__WHAT IS BEING ASKED__.
Quote all lines below exactly. Images stay out.

__DATA RECORDS__.
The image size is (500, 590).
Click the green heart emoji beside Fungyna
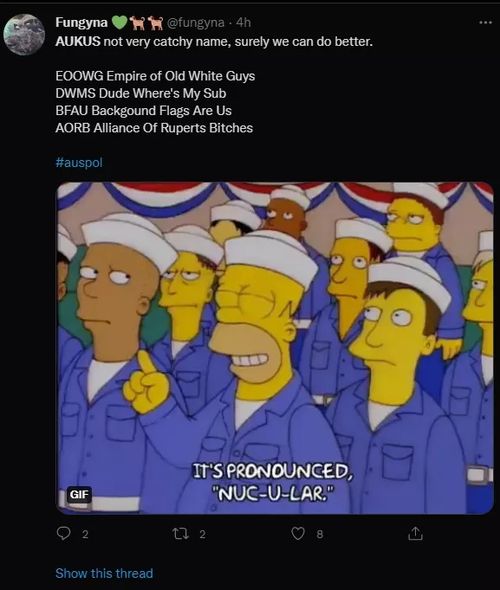pos(120,23)
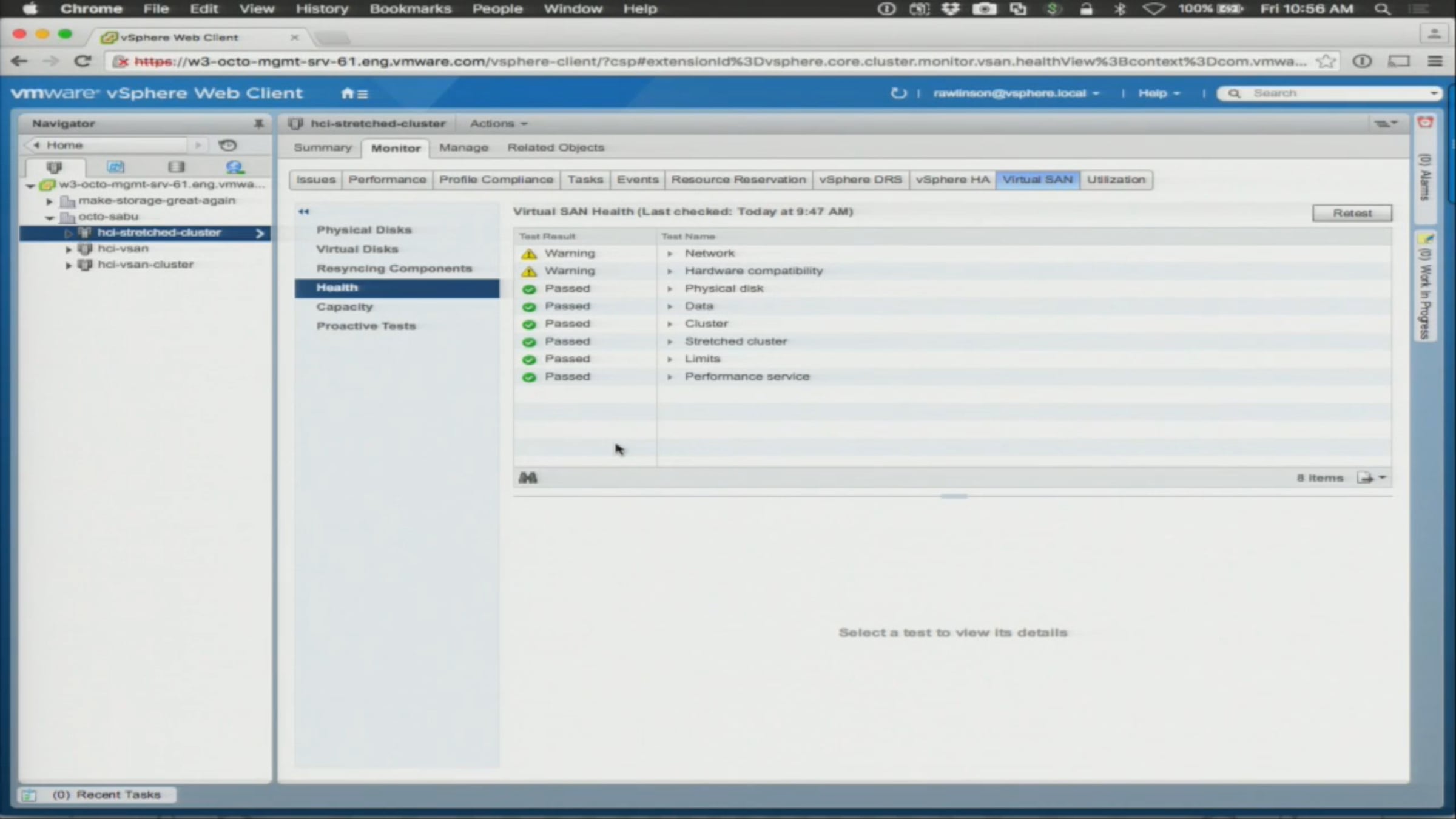Open the vSphere HA tab
Image resolution: width=1456 pixels, height=819 pixels.
click(952, 180)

__COMPLETED EXERCISE__.
The image size is (500, 590).
Click the green heart emoji beside Fungyna
pos(120,23)
Open the vSphere HA tab
Image resolution: width=1456 pixels, height=819 pixels.
click(952, 180)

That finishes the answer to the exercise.